Romo Chrisanctus Paschalis Saturnus sebegai Aktivis HAM Anti-Perdagangan Orang melihat Negara cenderung setengah hati dan tidak serius melihat permasalahan ini.
"Bukan sebuah keputusasaan tetapi sebuah fakta yang terjadi bagi perdagangan manusia, terlebih diperbatasan. Badan intelejen negara sudah seharusnya memberikan bantuan, bukan malah menjadi sindikat itu sendiri" ujar Romo Chrisanctus.
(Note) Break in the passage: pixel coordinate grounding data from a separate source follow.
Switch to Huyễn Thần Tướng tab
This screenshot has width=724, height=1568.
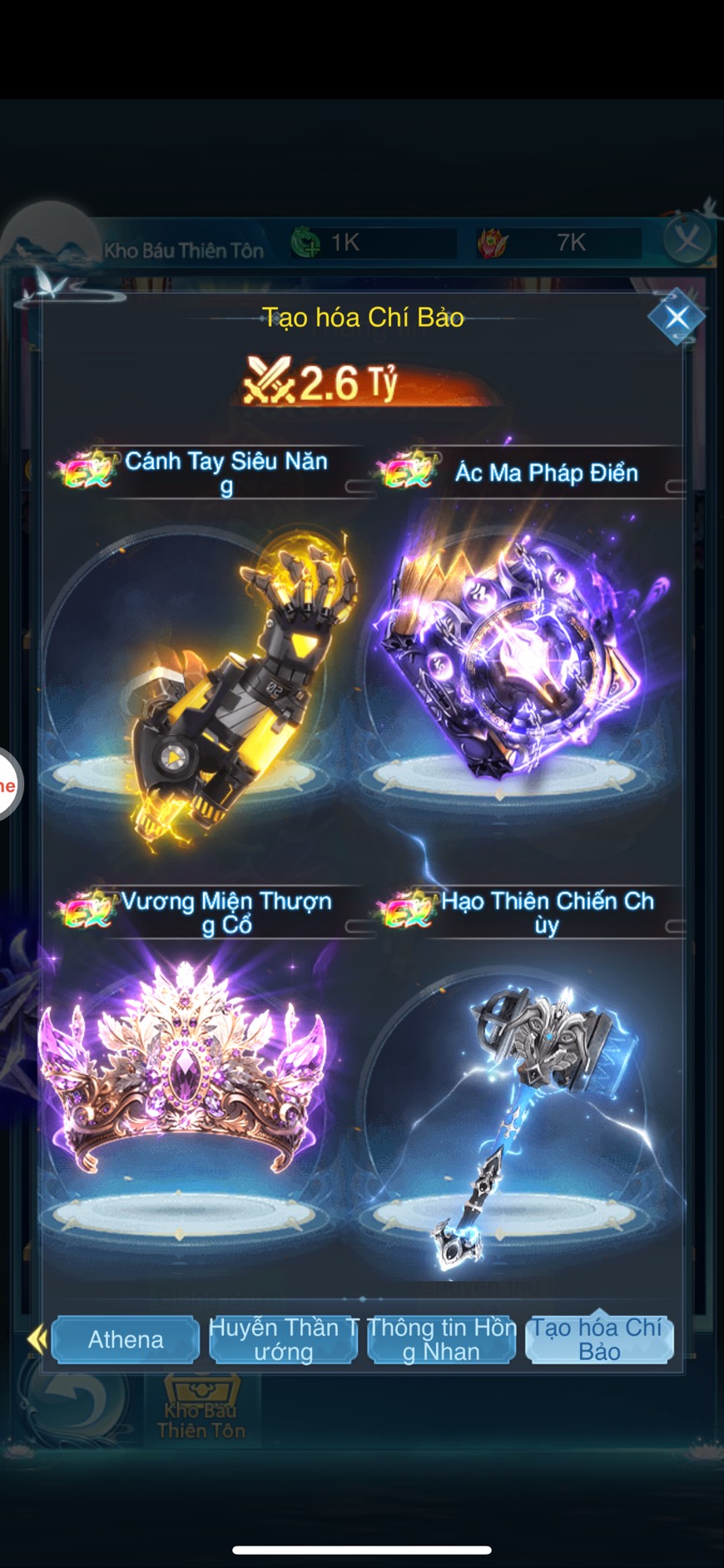tap(284, 1339)
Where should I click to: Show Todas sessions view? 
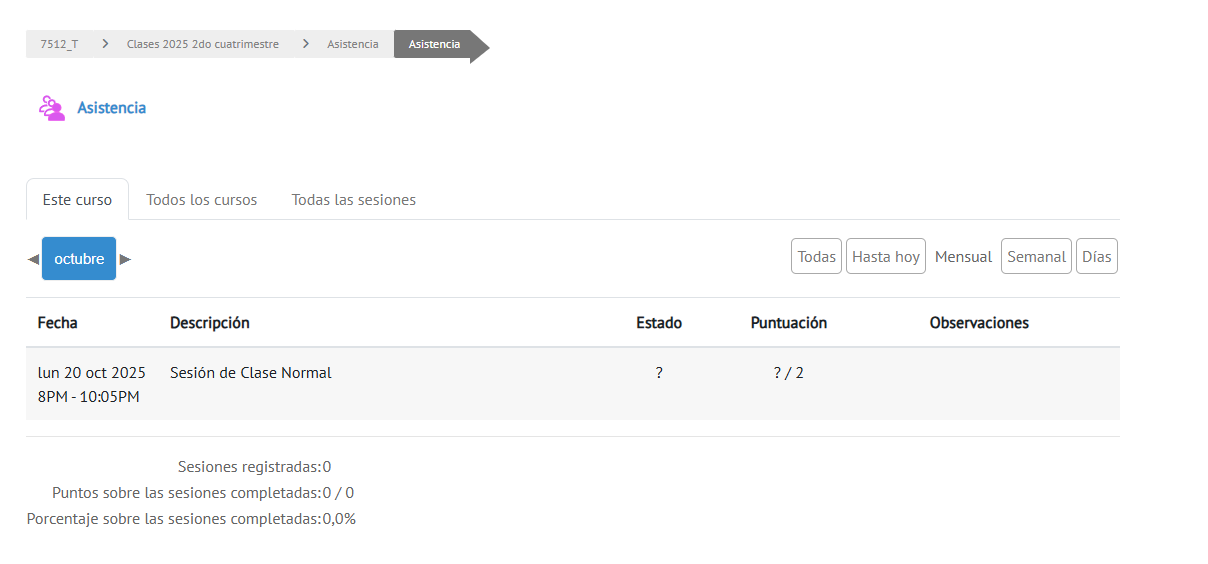coord(816,257)
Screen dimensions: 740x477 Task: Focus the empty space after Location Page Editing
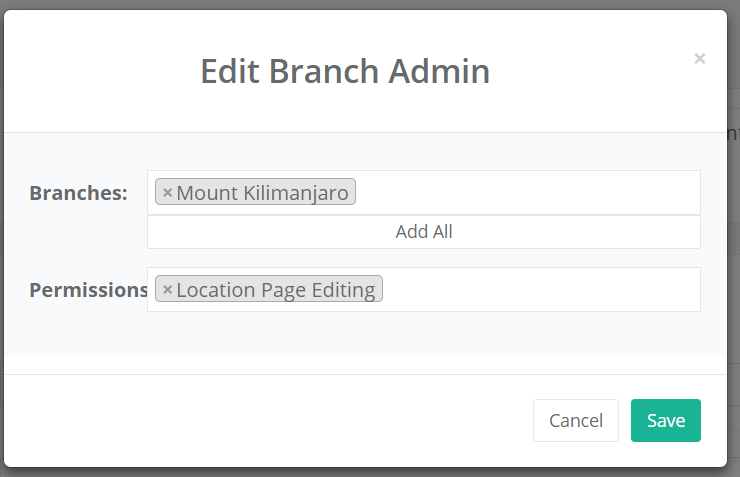[x=540, y=289]
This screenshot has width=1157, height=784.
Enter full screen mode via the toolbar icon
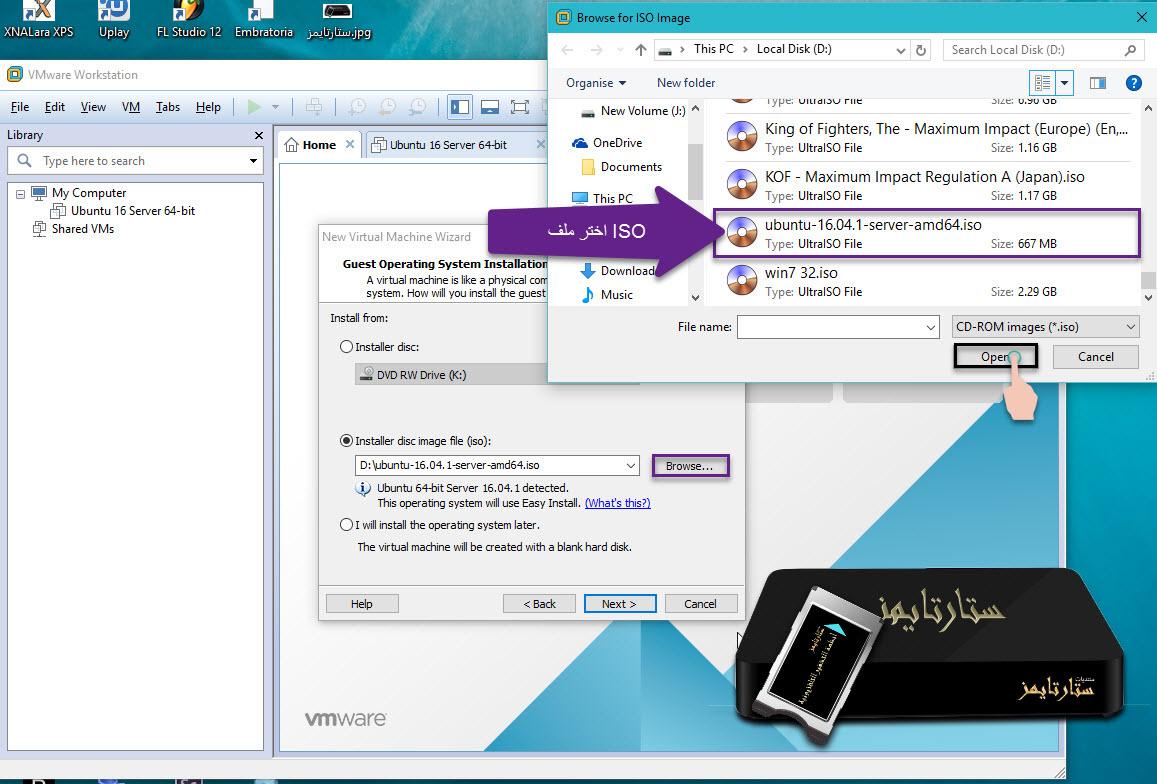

"Dalam memutus mata rantai dari skema perbudakan, yang tidak tahu dan dalam bahaya mengintai; kebisuan penguasa yang membungkam suara korban dan aktivis; interest atau keuntungan dibalik perbudakan khususnya para penguasa; ideologi yang melegitimasi bahwa penghambaan atau perbudakan layak dan dimungkinkan sebagai takdir; aksi tutup mata dari para pemegang kekuasaan, pemerintah, dan korporasi serta perbudakan itu sendiri" tegasnya.
Kampus memegang peran penting dalam memutus mata rantai tersebut. Krisis di berbagai tempat memicu orang untuk melakukan migrasi karena berbagai sebab, maka perlu mempersiapkan diri untuk mengantisipasi kemungkinan terburuk dengan tetap membawa kabar gembira bagi mereka yang kehilangan harapan dan tersesat ketika melakukan migrasi.
"Mereka yang pulang dengan sejumlah luka di badan dan jiwa, mereka yang bulat tanpa nyawa, atau yang pulang tapi bermental budak. Solidaritas perlu dibangun bersama sama, dan kita semua menjadi rumah solusi bagi semua yang terasing." Pungkasnya.